*** Opening Supplied material ***

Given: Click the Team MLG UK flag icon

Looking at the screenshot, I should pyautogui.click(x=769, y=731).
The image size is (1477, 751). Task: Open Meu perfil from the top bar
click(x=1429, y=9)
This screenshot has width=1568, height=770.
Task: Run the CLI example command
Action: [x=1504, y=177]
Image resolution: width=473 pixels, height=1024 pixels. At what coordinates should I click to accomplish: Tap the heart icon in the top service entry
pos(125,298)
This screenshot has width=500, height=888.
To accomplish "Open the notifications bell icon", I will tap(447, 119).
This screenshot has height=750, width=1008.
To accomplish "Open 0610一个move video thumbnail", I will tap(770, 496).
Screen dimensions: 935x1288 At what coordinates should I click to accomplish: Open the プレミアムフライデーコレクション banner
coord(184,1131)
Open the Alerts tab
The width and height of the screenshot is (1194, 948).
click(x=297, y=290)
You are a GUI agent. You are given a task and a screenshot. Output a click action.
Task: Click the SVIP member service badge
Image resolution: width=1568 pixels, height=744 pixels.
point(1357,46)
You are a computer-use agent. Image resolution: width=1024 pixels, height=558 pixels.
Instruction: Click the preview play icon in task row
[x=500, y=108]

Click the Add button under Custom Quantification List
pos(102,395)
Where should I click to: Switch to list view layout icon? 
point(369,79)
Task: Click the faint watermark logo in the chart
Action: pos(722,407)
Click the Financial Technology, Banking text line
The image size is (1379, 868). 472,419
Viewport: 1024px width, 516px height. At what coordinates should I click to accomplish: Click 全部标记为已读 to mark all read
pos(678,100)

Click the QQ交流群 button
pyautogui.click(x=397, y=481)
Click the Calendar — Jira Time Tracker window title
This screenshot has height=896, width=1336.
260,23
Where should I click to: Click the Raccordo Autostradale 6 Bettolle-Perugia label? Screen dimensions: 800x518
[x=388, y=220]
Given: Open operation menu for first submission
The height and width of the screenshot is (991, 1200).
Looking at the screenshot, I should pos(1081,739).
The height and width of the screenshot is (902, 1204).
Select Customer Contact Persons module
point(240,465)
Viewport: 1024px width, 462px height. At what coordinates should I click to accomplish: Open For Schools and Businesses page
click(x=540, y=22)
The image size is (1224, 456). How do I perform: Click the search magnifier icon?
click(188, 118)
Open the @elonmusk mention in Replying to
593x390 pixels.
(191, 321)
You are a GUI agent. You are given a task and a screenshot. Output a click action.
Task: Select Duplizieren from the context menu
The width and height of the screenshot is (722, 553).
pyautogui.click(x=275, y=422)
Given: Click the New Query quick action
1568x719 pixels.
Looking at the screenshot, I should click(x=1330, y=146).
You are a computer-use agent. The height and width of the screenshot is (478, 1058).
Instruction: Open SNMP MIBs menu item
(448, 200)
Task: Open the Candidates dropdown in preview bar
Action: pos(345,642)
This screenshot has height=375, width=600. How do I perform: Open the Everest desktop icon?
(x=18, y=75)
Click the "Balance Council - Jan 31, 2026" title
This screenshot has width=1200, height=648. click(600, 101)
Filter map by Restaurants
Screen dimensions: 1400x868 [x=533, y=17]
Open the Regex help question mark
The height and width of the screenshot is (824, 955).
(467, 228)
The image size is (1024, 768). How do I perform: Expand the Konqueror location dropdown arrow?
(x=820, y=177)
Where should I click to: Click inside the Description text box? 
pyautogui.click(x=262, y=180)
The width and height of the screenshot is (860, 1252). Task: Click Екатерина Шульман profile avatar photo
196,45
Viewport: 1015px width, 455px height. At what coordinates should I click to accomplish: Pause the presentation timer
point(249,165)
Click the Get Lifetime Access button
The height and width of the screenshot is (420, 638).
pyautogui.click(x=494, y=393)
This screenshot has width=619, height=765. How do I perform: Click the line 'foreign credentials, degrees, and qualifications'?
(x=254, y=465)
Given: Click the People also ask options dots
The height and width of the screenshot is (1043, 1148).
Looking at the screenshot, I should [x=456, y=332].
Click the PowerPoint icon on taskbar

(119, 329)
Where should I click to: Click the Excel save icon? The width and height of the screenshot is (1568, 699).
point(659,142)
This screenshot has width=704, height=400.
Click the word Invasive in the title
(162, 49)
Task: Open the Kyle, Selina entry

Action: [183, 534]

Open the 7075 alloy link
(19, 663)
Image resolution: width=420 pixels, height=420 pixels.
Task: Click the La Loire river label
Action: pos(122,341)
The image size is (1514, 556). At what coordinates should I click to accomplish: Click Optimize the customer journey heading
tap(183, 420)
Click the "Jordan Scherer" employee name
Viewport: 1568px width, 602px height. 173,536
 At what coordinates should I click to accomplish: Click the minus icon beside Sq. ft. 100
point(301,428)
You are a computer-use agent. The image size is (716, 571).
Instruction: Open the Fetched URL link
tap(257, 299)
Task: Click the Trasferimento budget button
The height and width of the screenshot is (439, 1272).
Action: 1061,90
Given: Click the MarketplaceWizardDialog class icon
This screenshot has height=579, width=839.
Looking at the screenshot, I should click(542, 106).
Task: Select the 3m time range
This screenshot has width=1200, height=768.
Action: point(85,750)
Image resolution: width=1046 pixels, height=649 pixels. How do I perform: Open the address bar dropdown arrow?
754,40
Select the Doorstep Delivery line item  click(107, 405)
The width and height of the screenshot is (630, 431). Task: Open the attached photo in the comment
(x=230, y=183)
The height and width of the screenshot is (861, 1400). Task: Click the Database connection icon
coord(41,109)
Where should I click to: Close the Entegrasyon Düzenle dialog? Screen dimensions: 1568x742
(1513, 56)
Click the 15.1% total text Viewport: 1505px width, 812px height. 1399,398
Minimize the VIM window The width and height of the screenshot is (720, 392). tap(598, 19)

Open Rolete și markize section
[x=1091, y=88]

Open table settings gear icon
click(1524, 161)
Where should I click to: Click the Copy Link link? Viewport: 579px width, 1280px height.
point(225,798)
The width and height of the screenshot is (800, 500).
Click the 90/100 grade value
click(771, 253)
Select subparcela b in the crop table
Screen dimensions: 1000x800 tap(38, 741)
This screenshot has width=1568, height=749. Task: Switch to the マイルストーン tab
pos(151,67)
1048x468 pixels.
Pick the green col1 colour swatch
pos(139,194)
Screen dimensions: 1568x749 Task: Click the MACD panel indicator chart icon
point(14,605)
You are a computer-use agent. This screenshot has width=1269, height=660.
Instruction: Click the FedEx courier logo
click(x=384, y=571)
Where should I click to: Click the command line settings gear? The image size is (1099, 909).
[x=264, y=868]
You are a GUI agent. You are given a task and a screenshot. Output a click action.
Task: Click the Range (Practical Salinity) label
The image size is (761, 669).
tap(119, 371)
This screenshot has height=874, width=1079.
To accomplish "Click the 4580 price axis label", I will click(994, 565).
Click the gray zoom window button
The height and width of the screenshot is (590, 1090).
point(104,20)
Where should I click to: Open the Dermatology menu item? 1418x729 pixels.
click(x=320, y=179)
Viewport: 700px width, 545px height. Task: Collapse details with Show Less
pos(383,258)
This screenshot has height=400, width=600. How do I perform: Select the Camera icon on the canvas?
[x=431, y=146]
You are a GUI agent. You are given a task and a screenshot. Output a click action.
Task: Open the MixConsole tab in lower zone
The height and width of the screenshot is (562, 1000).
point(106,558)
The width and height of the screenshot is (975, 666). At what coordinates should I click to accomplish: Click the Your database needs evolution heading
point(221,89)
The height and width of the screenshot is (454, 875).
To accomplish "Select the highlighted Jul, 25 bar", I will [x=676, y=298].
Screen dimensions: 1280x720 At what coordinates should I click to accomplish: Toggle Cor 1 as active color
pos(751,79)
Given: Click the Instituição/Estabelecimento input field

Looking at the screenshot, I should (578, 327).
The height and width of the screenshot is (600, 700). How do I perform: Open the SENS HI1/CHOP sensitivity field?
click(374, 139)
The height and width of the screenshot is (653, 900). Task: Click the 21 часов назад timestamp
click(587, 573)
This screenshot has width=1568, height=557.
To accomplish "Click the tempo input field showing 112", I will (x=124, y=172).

*** Closing Supplied material ***

About this task: Please write out, exactly as they appear, only the lines from the one holding "Given: Click the Instituição/Estabelecimento" through the end of the data.

Problem solution:
Given: Click the Instituição/Estabelecimento input field

Looking at the screenshot, I should (578, 327).
The height and width of the screenshot is (600, 700). How do I perform: Open the SENS HI1/CHOP sensitivity field?
click(374, 139)
The height and width of the screenshot is (653, 900). Task: Click the 21 часов назад timestamp
click(587, 573)
This screenshot has width=1568, height=557.
To accomplish "Click the tempo input field showing 112", I will (x=124, y=172).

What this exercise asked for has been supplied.